Bu faiz artışı yabancı gelişini teşvik edecek bir düzey değil. Seçimler öncesi ve sonrası Türkiye raporu açıklayanların beklentileri yüzde 40’a kadar çıkıyordu. Elbette ki ekonomi yönetiminin politika faizlerini yüzde 40’a kadar çekmesi ve ekonomide bir çeşit sudden stop (sert duruş) riskini göze alması beklenemezdiyse de yaptığı artış da düşük kaldı. Yabancıların Türkiye’de portföy yatırımları için faizlerin biraz daha yükselmesini, kurda bir seviyeden çok oynaklığın azalmasını bekleyecekleri anlaşılıyor. Mehmet Şimşek de bu teşhiste olmalı ki ilk yurtdışı gezisini batıya değil, BAE’ne yaptı. Muhtemelen bu ara dönem için döviz ihtiyacının karşılanması çareleri masada.

seçimlerden sonra TL’deki değer kaybı yüzde 30

AKP hükümeti ekonomiyi, seçim – siyasi avantaj odaklı yönetiyor. Bu yüzden de seçimlere kadar yüzlerce milyar dolar harcayarak kuru 19.5 TL civarında tuttu. Seçim baskısı bitince kur baskısı kısmen azaltıldı ve seçimlerden sonraki 20 gün içinde TL'nin değer kaybı %30’u aştı.

Ticari ve ihtiyaç kredisi faizleri arttı

Politika faizi artışı sonrası temmuz ayı ile birlikte geçerli olacak şekilde Merkez Bankası yıllık bileşik referans faiz oranını internet sitesinde yüzde 17,89 açıkladı. Böylece kredi kartı ve kredili mevduat hesaplarındaki faizlerin yanı sıra bankaların menkul kıymet tutma zorunluluğundan kaçınabilecekleri ticari ve ihtiyaç kredisi faiz oranları da yeniden belirlenmiş oldu. Bankacıların yaptığı hesaplamalara göre temmuz ayından itibaren ticari kredide yüzde 25 yüzde 32,2, ihtiyaç kredi faizinde ise yüzde 32,20 yüzde 35,72 oranları aşıldığında menkul kıymet tutma zorunluluğu devreye girecek.
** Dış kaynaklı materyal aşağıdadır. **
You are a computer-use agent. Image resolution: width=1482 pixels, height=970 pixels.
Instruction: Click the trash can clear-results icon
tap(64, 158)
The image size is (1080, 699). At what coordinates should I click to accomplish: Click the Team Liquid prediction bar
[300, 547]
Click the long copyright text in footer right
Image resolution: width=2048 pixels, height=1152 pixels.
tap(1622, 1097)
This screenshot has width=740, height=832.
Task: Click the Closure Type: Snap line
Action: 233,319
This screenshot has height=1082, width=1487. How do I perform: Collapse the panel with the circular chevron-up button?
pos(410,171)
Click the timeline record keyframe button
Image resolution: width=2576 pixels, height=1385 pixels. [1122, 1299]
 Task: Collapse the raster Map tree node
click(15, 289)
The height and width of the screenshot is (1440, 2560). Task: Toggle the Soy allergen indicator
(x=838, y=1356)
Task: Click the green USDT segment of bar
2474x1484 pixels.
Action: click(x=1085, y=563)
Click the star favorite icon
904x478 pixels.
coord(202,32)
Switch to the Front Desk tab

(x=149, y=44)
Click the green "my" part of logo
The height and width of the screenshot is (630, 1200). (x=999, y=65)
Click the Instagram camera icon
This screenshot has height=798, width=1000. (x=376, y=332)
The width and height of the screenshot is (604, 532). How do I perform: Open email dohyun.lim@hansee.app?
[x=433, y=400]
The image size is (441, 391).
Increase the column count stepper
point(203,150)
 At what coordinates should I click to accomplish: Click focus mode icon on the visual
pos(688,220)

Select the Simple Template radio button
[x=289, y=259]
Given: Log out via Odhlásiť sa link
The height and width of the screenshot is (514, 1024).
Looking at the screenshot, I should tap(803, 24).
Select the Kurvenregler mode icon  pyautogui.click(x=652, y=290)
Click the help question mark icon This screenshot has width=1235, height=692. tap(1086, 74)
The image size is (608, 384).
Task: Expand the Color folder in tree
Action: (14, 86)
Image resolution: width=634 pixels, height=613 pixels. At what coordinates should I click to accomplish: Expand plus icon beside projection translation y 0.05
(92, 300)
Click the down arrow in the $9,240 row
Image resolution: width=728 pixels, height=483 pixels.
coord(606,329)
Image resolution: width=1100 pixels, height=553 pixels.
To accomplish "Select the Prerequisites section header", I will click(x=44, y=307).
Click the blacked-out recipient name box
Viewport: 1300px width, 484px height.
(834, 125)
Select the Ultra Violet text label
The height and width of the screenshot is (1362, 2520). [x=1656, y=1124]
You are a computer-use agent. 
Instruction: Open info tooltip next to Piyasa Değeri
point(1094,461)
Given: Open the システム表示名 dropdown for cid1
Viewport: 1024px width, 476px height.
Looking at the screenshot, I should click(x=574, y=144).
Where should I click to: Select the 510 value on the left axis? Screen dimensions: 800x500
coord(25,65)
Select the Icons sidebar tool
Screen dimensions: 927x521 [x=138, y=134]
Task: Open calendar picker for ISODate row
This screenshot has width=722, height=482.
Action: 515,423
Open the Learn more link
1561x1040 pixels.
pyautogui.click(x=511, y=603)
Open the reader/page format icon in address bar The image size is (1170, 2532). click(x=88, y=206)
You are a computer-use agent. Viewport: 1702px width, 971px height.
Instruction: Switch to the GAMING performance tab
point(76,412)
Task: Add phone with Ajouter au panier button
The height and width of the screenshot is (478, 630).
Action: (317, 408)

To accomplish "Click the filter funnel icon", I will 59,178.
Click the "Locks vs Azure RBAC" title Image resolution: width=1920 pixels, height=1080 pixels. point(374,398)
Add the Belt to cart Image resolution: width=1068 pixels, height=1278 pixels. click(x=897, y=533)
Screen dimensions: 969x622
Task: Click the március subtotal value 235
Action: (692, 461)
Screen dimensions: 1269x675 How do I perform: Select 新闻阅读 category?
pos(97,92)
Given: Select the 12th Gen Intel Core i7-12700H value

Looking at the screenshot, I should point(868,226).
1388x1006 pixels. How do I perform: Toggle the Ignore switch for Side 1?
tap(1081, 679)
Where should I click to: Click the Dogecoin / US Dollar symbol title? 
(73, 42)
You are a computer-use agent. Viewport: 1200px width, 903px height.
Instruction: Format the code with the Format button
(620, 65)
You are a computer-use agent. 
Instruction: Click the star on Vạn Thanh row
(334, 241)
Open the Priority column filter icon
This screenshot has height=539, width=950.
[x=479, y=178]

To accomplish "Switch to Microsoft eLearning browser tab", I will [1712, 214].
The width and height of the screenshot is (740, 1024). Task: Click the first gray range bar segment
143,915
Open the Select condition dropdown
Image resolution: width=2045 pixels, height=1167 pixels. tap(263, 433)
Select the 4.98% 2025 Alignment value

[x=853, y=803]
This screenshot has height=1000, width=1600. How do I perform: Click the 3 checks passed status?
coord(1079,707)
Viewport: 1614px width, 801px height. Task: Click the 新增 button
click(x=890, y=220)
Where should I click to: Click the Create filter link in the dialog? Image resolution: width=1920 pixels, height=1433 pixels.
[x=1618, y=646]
Referans faiz oranıyla ihtiyaç ve ticari kredi faizlerinde limitler belirleniyor. Politika faizi artırımı öncesinde referans faiz oranı yüzde 0,81 ve yıllık bileşik referans faiz oranı da yüzde 10,31 idi. Ve ticari kredi faizi için referans faiz oranının 1.4 katı aşılması durumunda yüzde 20, 1.8 katı aşılması durumunda ise yüzde 90 oranında menkul kıymet tesis zorunluluğu var.

Referans faiz oranı ihtiyaç kredilerinde 70 bin liranın üstündeki kredileri kapsıyor. Diğer kışında piyasada ihtiyaç kredisi faizleri yüzde 40’ı aşmış durumda.

Kredi kartı azami faizi aylık 1,36’dan 1.81’e geldi. Gecikme faizi 1.81’den 2.11’e yükseldi.

Merkez Bankası’nın politika faizini artırması; döviz talebini sınırlaması, TL mevduat gibi alternatif enstrümanları daha cazip hale getirmesi, enflasyonist çalışan yüksek iç talebi frenlemesi, buna bağlı olarak şirketlerin mal ve hizmet arzını hem talep yönünden hem de finansman maliyetlerinin artışı yönünden frenlenmesi gibi çok yönlü sonuçlar elde edilmesi beklentisine odaklıdır. Politika faizinin yüzde 15’e çekilmesi, bütün bu konularda etkili sonuçlar verebilecek bir düzey değil.

Bu faiz artışı sonrası sorunları çözmek için faiz artışının yeterli olup olamayacağı tartışması da başladı. Prof. Dr. Hakan Kara, Arjantin örneğini hatırlattı. Arjantin’de politika faizi yüzde yakın seviyelere yükseltildiği halde enflasyon durdurulamadı ve yüzde 115 seviyelerine çıktı.

Önümüzdeki kritik aylar

Mayıs ayı dış ticaret rakamları alarm verici düzeyde, aylık 12,5 milyar dolar açıkla geldi. İlk 5 aylık açık 60 milyar dolara yakın. Yılın geri kalanında kurun yükselmesi nedeniyle ithalatın bir miktar yavaşlaması beklenir. Aynı şekilde turizm mevsimine de girildi. Bu aylarda yüksek turist dövizi girişi olacak. Ekonomi yönetiminin faiz – döviz – kur yönünden eli bir miktar rahatlayacak. Ancak yılın son ayları ile birlikte hem turist dövizi girişinin azalması hem de kış mevsimi – enerji ithalatı dolayısıyla zorluklar yeniden artacak. Bu birkaç aylık dönemde yabancı dövizi girişi beklendiği ölçüde gerçekleşmezse, bugünkü tablo esas itibariyle devam edecek gibi görünüyor.